Microsoft co-founder Bill Gates has devoted more than $2 billion to funding zero-emissions technologies since 2015, when he founded venture firm Breakthrough Energy. A decade later, he’s adjusting his climate investment thesis to prioritize human welfare and urging investors and corporations to do the same.
Too much climate finance is dedicated to innovation that promises near-term emissions reductions at the expense of initiatives aimed at improving human health and livelihoods as global temperatures rise, Gates argues in a lengthy “Gates Notes” essay published Oct. 28.
As an example, he cites the decision of one low-income country in 2021 to ban synthetic fertilizers as a way to promote organic farming before cost-effective alternatives were available. Gates doesn’t name the country, Sri Lanka, but the nation was forced to reverse the policy just eight months later to stabilize its economy.
“Farmers’ yields plummeted, there was much less food available and prices skyrocketed,” Gates wrote. “The country was hit by a crisis because the government valued reducing emissions above other important things.”
Dear COP30 attendees
Gates’ essay, titled “Three tough truths about climate,” is addressed to policymakers, businesses and other climate leaders planning to attend the COP30 gathering in mid-November. Those truths:
- “Climate change is a serious problem, but it will not be the end of civilization” — And civilization will need even more investment in low-carbon building materials, clean electricity generation, wildfire management systems and other infrastructure designed to withstand extreme weather.
- “Temperature is not the best way to measure our progress on climate” — A better metric is quality of life, as expressed by the United Nations Human Development Index.

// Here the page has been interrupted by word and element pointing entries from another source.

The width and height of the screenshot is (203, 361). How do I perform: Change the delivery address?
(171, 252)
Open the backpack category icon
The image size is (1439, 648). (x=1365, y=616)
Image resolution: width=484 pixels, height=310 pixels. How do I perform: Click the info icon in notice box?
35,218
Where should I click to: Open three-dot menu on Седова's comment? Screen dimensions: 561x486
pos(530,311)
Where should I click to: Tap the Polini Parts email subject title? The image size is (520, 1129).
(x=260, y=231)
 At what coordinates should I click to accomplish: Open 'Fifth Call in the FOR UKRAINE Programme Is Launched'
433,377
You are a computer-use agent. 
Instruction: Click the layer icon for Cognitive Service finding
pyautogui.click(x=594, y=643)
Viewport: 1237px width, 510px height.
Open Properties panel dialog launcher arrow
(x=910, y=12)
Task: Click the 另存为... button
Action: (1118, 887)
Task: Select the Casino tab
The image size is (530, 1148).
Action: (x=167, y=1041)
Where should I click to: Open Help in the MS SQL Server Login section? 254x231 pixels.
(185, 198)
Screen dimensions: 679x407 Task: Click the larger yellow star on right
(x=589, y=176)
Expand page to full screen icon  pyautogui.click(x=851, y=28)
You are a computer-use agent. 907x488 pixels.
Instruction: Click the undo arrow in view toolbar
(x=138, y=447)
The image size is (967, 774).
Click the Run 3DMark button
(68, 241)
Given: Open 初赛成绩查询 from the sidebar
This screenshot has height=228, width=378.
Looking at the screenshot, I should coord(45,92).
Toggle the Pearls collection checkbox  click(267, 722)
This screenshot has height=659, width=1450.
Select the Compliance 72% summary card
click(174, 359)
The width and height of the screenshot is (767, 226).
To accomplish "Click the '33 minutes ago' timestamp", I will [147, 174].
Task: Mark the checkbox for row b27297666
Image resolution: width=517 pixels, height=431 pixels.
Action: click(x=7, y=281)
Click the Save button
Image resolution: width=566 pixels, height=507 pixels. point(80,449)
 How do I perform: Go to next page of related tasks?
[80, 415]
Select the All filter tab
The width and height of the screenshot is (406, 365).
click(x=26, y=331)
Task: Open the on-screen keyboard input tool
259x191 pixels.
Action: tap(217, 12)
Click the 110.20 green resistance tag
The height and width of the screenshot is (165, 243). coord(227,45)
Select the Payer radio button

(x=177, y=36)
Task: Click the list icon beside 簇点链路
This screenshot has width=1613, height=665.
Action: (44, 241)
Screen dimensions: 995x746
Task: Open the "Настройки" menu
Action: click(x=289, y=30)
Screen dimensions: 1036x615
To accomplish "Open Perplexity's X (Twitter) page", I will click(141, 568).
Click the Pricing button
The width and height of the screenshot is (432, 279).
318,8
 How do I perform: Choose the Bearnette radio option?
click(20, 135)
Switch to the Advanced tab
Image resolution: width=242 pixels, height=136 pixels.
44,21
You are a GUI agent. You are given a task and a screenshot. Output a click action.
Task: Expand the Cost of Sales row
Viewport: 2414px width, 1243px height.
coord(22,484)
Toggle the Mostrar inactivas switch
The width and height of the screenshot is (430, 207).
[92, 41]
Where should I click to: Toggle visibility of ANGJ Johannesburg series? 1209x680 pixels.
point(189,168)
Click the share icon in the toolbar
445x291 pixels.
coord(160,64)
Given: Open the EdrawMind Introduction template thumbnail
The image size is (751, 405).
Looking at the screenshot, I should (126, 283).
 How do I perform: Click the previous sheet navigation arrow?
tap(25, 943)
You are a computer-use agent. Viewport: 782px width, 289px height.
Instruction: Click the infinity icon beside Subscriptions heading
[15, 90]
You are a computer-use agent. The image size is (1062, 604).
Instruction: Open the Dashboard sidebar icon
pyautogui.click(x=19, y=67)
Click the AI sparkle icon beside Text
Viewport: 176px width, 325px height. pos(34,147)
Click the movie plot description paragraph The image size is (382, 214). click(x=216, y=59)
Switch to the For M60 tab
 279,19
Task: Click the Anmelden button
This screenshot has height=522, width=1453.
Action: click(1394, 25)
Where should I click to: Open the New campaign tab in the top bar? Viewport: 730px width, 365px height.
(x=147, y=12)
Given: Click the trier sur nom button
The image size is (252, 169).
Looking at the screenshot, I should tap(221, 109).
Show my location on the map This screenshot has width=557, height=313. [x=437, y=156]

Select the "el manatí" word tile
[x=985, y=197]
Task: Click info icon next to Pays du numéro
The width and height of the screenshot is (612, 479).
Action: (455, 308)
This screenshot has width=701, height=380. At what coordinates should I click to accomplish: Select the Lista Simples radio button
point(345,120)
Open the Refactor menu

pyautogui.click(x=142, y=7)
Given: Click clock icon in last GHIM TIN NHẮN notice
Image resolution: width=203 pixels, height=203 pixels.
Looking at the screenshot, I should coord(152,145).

- “Health and prosperity are the best defense against climate change” — There’s a direct correlation between economic growth and a reduction in projected deaths related to rising temperatures. “When you look at the problem this way, it becomes easier to find the best buys in climate adaptation,” Gates said. At the top of the list: improvements for agriculture, such as climate-resilient crops and animals.
No time to waste
The timing is urgent, Gates said, as governments pull back aid for developing nations. His viewpoint is influenced by Breakthrough Energy’s work along with the Gates Foundation’s 25 years of philanthropy in many countries where climate change is taking its toll on human health and livelihoods in the form of extreme weather.
“This is a chance to refocus on the metric that should count even more than emissions and temperature change: improving lives,” Gates said in the essay. “Our chief goal should be to prevent suffering, particularly for those in the toughest conditions who live in the world’s poorest countries.”
Breakthrough Energy, which has invested in more than 150 companies over the past decade, focuses on innovations that erase the “green premium,” or the cost delta between low-carbon technologies and traditional approaches, in five areas: electricity, manufacturing, agriculture, transportation and buildings.
The twist is that impacts on the human condition will carry even more weight for Breakthrough.